(Dataset entries)
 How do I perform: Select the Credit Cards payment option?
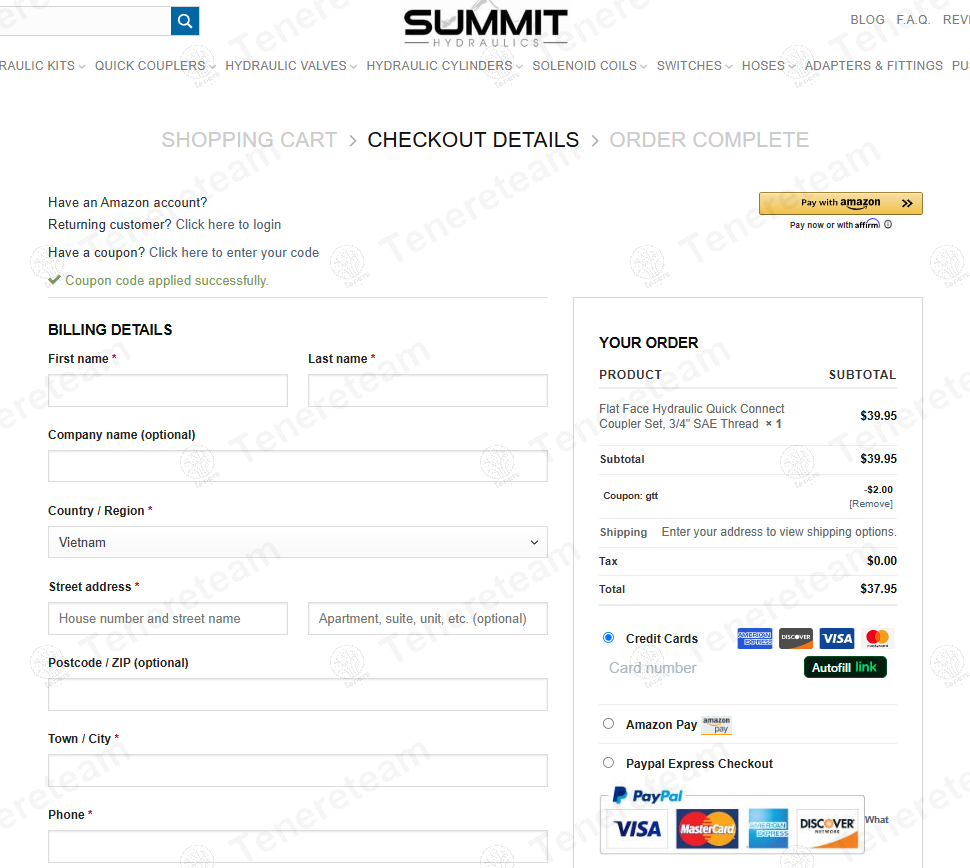[x=608, y=638]
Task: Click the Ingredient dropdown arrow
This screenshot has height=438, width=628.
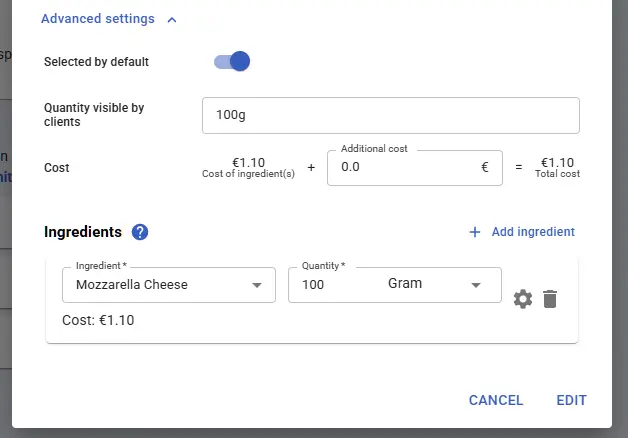Action: [x=258, y=285]
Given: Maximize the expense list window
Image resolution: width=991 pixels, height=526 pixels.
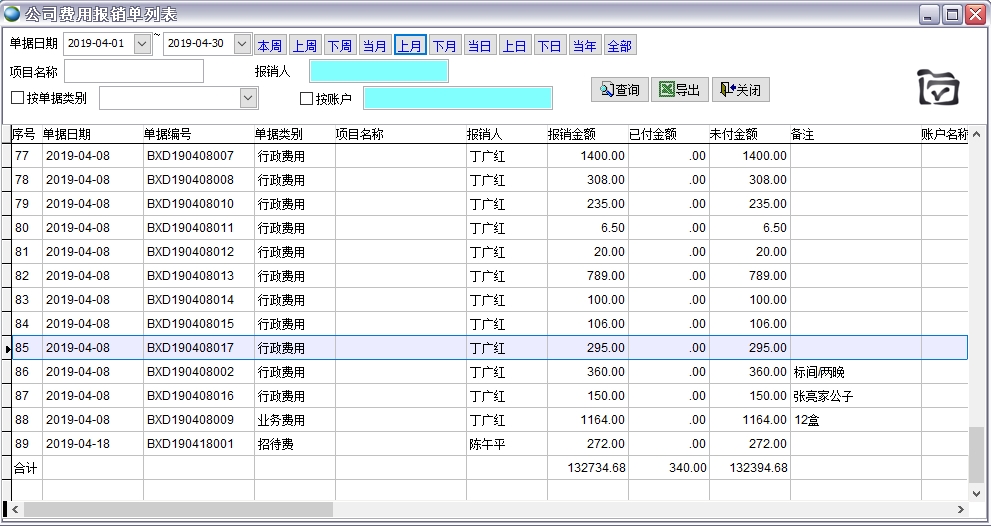Looking at the screenshot, I should click(x=952, y=14).
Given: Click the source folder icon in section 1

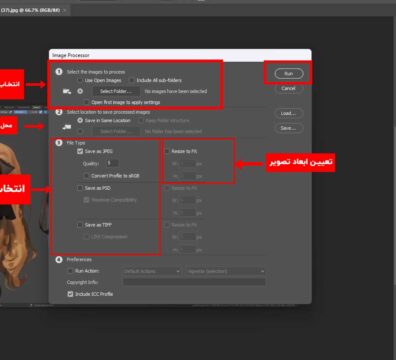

(HOW TO COMPLETE THIS TASK) Transcribe the lines that run from the line bearing "Image resolution: width=991" through the last line of the data. Keep the wording exact and leave out every picture.

(SOLVED PROBLEM)
Image resolution: width=991 pixels, height=526 pixels.
Looking at the screenshot, I should click(x=952, y=14).
Given: Click the source folder icon in section 1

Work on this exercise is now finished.